From left to right: my friend, Jeremy “Dangerous” Warner, Christian, me.

Claire was ripening inside my wife for 286 days (5 days past her due date) and labor was 30 hours long. It could be said that she was long-a-coming. [Read full birth story here.] I was more excited to meet my daughter than I was to see Harry Potter and The Deathly Hallows – Part 2. When I held Claire for the first time I didn’t know what to feel. I was happy, but she wasn’t mine yet. I had just witnessed her dramatic entrance into the world but I didn’t feel like a dad yet. I went with her to be cleaned and it was there that it hit me–I was this beautiful creature’s father. And she was beautiful, even though she kept sticking her tongue out (definitely my kid). As I observed them wipe her off, put her in a diaper, and then had the opportunity to wash her hair, I knew–she was mine; it was my responsibility to care for her; she was my little gal.

If I felt little as a kid, when my mom told me to care for Christian, I felt miniscule when I took the freshly cleaned Claire in my arms.

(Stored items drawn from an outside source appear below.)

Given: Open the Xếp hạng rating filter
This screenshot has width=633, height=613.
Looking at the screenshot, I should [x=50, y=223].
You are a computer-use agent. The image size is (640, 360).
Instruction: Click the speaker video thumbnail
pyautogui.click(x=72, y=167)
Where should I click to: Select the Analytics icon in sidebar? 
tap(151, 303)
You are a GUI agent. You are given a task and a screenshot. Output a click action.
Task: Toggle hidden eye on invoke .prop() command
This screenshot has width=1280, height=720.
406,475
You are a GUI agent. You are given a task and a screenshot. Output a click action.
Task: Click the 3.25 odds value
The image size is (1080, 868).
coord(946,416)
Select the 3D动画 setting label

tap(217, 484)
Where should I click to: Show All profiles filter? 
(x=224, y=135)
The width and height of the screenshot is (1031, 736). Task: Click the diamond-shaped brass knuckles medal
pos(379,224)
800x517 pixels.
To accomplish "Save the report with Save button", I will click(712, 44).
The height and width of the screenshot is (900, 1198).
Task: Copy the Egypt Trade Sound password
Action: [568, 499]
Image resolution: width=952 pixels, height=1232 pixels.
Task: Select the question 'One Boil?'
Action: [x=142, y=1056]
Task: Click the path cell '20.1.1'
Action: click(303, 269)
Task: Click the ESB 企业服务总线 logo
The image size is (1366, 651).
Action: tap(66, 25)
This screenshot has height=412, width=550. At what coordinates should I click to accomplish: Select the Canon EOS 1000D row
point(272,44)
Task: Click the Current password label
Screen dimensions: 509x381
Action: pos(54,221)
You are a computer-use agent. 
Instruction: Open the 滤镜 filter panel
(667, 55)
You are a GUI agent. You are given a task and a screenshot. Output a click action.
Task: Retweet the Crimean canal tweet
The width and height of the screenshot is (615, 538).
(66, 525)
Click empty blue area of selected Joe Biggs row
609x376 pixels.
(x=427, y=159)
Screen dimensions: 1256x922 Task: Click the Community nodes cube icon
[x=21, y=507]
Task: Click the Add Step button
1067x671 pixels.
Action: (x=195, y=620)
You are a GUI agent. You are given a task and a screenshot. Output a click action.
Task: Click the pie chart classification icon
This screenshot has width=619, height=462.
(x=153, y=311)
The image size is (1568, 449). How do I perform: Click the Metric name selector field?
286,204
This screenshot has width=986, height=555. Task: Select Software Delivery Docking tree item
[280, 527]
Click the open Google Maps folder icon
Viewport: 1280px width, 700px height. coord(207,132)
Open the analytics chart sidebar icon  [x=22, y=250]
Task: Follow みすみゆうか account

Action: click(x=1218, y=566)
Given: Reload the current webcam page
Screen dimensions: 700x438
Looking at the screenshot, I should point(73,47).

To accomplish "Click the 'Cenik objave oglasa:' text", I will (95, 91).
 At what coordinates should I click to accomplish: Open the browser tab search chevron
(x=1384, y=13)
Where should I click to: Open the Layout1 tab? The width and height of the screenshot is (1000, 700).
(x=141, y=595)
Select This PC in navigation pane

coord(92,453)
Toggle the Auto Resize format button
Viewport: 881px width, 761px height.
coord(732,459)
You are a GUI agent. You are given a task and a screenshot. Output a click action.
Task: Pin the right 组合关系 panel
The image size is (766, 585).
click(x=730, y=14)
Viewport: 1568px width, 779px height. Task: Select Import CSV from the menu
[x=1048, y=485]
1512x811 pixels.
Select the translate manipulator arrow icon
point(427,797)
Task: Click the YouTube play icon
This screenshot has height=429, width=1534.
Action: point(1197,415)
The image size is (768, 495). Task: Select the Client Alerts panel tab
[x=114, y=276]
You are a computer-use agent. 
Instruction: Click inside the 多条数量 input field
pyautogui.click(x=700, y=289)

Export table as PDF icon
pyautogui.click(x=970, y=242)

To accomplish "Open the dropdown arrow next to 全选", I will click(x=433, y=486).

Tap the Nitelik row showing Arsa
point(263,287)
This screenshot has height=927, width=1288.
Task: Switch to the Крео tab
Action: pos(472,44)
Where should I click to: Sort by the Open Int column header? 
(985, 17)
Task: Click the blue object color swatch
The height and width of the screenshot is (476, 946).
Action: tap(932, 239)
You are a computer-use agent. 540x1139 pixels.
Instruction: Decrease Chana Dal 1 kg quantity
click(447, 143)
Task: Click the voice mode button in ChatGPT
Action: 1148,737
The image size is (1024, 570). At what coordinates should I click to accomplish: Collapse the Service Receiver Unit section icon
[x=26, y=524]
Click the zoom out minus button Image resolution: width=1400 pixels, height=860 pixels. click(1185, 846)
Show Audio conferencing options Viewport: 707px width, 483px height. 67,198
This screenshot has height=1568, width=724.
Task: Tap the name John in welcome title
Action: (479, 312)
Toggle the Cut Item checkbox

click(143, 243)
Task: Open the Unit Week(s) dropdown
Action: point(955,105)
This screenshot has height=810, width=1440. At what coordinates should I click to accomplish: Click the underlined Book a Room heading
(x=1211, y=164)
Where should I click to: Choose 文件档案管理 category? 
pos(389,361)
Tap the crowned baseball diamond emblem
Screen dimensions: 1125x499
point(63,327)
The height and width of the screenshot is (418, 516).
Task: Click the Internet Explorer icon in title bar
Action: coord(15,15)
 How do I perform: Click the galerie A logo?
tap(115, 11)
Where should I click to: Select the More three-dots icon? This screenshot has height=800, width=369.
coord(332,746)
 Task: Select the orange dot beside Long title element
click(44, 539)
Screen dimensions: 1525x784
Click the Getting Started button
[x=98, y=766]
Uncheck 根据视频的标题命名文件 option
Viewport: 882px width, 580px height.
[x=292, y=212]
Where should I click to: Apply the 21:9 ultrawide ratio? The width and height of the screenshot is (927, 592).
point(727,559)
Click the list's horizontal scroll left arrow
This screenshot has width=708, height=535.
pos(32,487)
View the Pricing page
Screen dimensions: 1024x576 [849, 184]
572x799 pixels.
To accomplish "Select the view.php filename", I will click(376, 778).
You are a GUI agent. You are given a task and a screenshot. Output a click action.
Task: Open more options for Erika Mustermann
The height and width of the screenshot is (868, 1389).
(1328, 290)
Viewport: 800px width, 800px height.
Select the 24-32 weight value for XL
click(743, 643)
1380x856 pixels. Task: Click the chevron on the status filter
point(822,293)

I felt like the Little Drummer Boy, anxious to present my best gift, but doubting the worth of anything I had to offer. However, feelings of inadequacy melted away as quick as diapers needed changing, baby needed comforting, and mother needed love. I took to fatherhood like crows take to rotting roadkill. I’m not saying fatherhood is easy or that I am particularly good at it, and I still find myself muttering what were You thinking sending her to me?, but all in all, I feel great (thanks largely in part to Claire’s awesome mother, Rinda).

People love to say “your life will NEVER be the same,” and they’re right (to a certain extent), but what they forget to say is, your life will never be the same and you won’t want it to be (90 percent of the time). There’s something incredible and inexplicable that happens to your life and home when a baby is a part of it and it’s worth the differences. Still, be ready for your house to smell like baby poo, no matter how often you take out the trash full of baby tacos.

I plan to write a future post that goes more in to detail about my at-home adventures with Claire (including examples of my teasing or “terrorizing,” as Rinda would call it), but for now, I’ll leave you with a photograph of Claire (it was her idea).

UNFUNNY HUSBAND MOMENT: I firmly believe that only Robert Redford and people with dark hair should grow facial hair (the 70’s was a different story). The rest of us look like schmucks. I have dirty blonde hair. My unfunny husband moment for the last 4 months: a beard. I’ve always wanted a beard and it literally cracks me up every time I look in the mirror–I look terrible in a beard. Sweet Rinda makes sure to drop little hints about how handsome I look clean-shaven but it’s not working, this joke is too good. I promised not to shave until after Christmas (for no real reason). Maybe this fall time beard growing can become a lasting tradition. Either way, I’ll be sad when It’s gone, my funny points will go down drastically.